Available records Start Marker

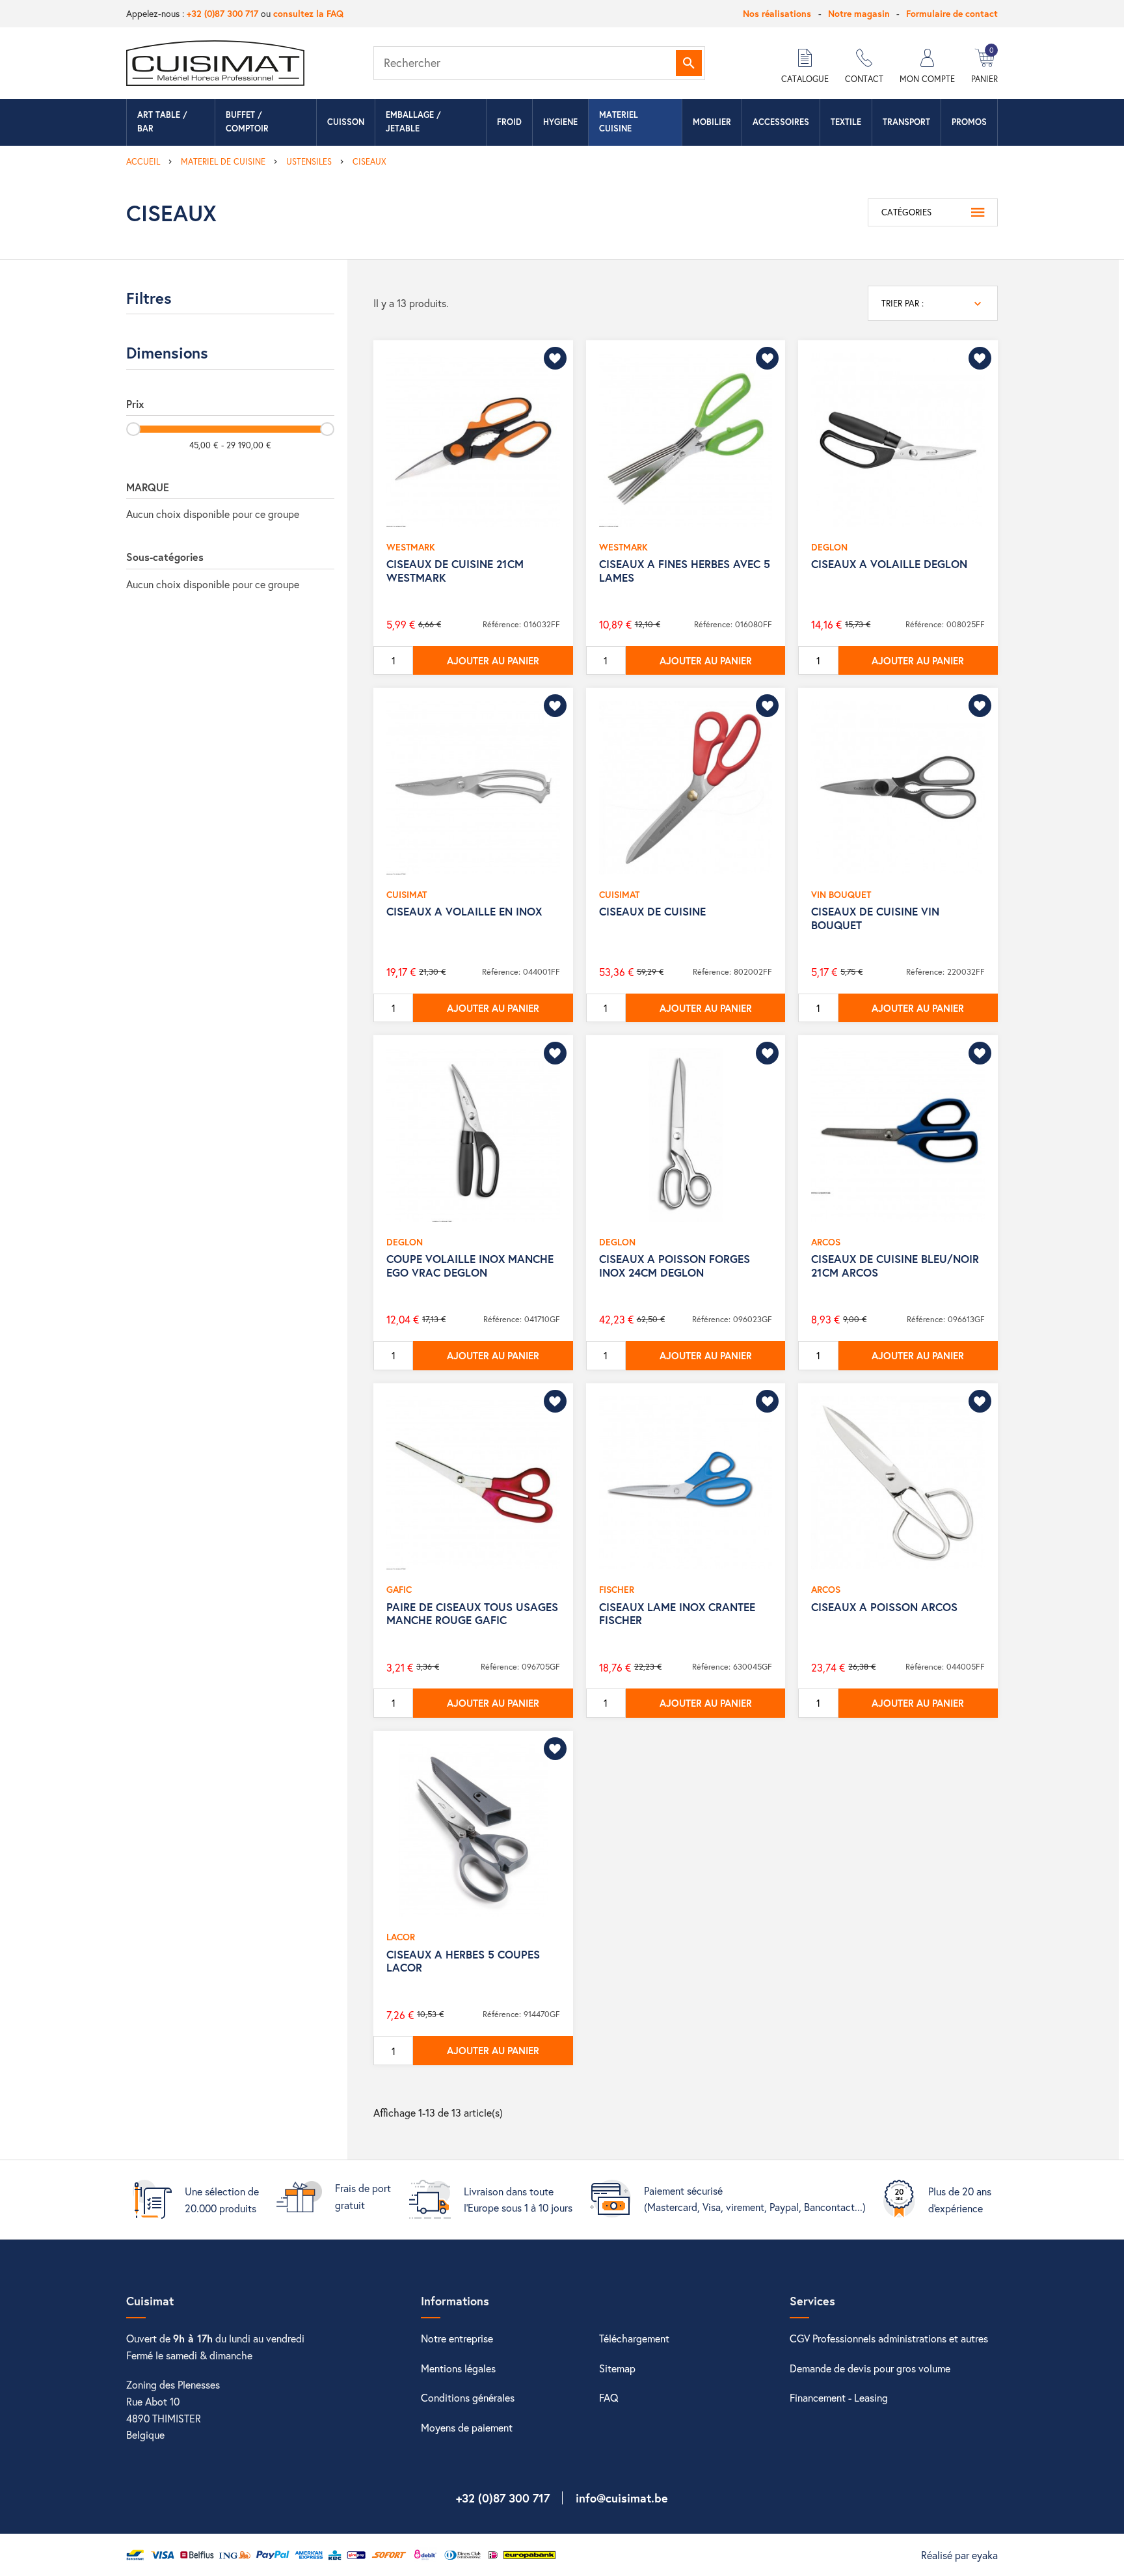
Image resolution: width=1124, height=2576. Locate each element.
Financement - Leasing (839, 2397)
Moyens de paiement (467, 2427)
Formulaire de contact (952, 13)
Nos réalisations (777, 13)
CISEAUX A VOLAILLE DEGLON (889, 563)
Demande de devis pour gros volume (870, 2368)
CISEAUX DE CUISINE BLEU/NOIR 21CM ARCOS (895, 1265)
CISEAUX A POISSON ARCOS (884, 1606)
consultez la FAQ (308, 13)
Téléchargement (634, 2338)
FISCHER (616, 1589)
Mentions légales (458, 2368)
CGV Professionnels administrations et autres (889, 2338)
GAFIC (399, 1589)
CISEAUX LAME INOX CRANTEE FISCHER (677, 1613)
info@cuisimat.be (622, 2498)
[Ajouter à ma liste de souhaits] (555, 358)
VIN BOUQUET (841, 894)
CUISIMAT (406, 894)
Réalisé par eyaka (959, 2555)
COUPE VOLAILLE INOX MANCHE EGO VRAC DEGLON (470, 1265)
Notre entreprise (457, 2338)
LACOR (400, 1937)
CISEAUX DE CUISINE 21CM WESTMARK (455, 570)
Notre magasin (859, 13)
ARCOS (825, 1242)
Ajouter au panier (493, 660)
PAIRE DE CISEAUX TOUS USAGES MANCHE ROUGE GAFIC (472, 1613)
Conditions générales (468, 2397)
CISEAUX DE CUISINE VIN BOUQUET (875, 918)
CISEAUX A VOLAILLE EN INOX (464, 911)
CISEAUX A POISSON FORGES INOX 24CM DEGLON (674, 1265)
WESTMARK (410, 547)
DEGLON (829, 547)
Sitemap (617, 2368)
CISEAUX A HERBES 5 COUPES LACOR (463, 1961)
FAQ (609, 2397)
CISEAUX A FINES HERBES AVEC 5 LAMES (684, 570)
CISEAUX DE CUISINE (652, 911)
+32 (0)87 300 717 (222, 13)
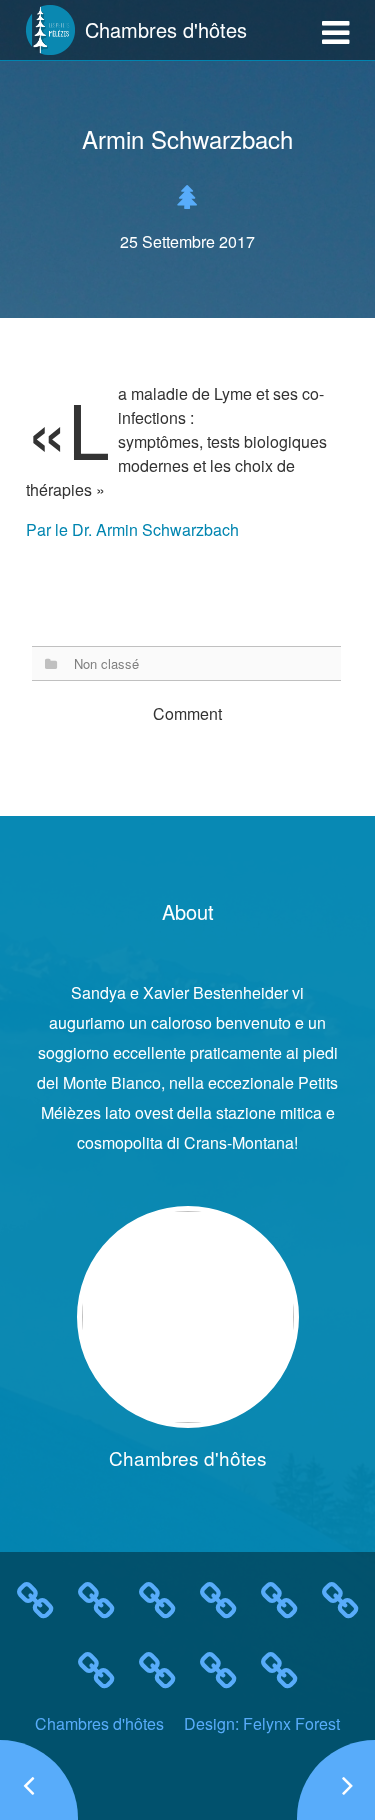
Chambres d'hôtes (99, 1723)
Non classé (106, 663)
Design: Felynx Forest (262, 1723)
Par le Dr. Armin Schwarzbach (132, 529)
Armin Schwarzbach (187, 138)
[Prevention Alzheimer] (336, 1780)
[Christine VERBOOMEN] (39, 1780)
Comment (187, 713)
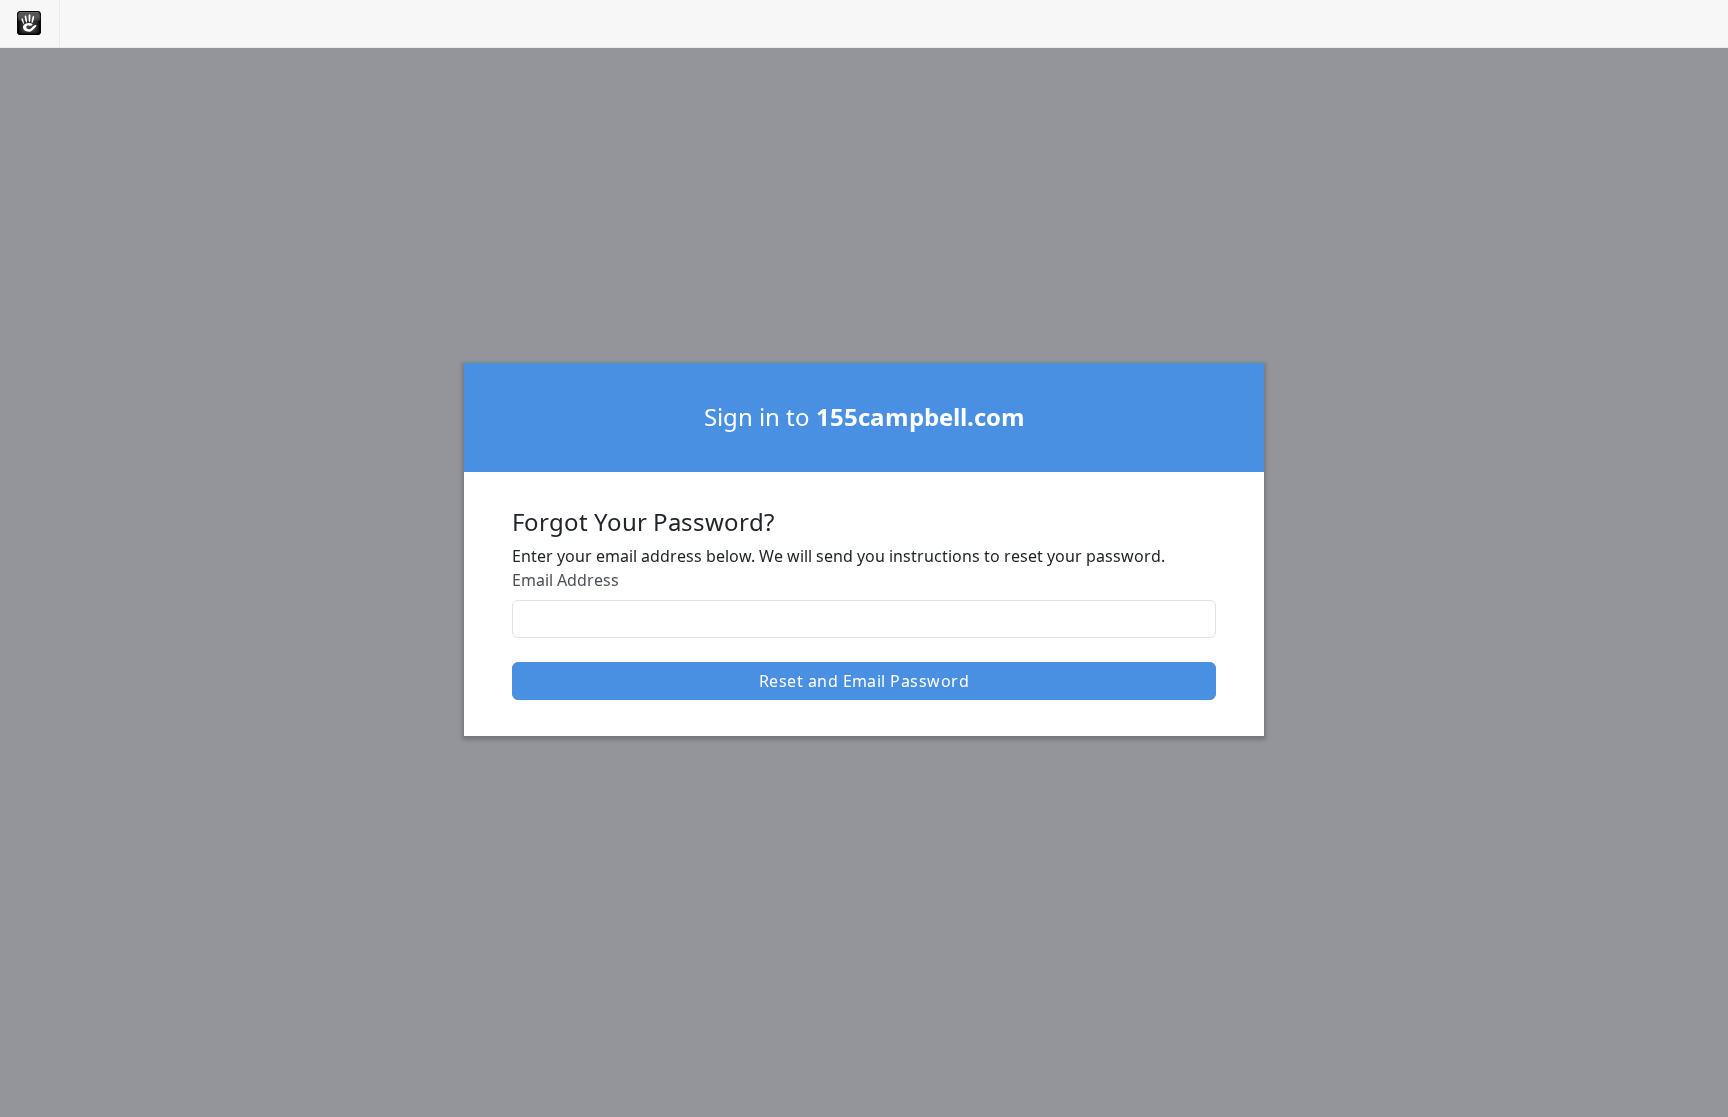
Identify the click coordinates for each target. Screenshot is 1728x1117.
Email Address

Available records End Marker

No images belong in the copy. Transcribe every record exactly.

Image resolution: width=1124, height=2576. Locate each element.
Financement - Leasing (839, 2397)
Moyens de paiement (467, 2427)
Formulaire de contact (952, 13)
Nos réalisations (777, 13)
CISEAUX A VOLAILLE DEGLON (889, 563)
Demande de devis pour gros volume (870, 2368)
CISEAUX DE CUISINE BLEU/NOIR 21CM ARCOS (895, 1265)
CISEAUX A POISSON ARCOS (884, 1606)
consultez la FAQ (308, 13)
Téléchargement (634, 2338)
FISCHER (616, 1589)
Mentions légales (458, 2368)
CGV Professionnels administrations et autres (889, 2338)
GAFIC (399, 1589)
CISEAUX LAME INOX CRANTEE FISCHER (677, 1613)
info@cuisimat.be (622, 2498)
[Ajouter à ma liste de souhaits] (555, 358)
VIN BOUQUET (841, 894)
CUISIMAT (406, 894)
Réalisé par eyaka (959, 2555)
COUPE VOLAILLE INOX MANCHE EGO VRAC DEGLON (470, 1265)
Notre entreprise (457, 2338)
LACOR (400, 1937)
CISEAUX DE CUISINE 21CM WESTMARK (455, 570)
Notre magasin (859, 13)
ARCOS (825, 1242)
Ajouter au panier (493, 660)
PAIRE DE CISEAUX TOUS USAGES MANCHE ROUGE GAFIC (472, 1613)
Conditions générales (468, 2397)
CISEAUX DE CUISINE VIN BOUQUET (875, 918)
CISEAUX A VOLAILLE EN INOX (464, 911)
CISEAUX A POISSON FORGES INOX 24CM DEGLON (674, 1265)
WESTMARK (410, 547)
DEGLON (829, 547)
Sitemap (617, 2368)
CISEAUX A HERBES 5 COUPES LACOR (463, 1961)
FAQ (609, 2397)
CISEAUX A FINES HERBES AVEC 5 LAMES (684, 570)
CISEAUX DE CUISINE (652, 911)
+32 (0)87 300 717 (222, 13)
Chambres d'hôtes (99, 1723)
Non classé (106, 663)
Design: Felynx Forest (262, 1723)
Par le Dr. Armin Schwarzbach (132, 529)
Armin Schwarzbach (187, 138)
[Prevention Alzheimer] (336, 1780)
[Christine VERBOOMEN] (39, 1780)
Comment (187, 713)
Identify the click coordinates for each target. Screenshot is 1728x1117.
Email Address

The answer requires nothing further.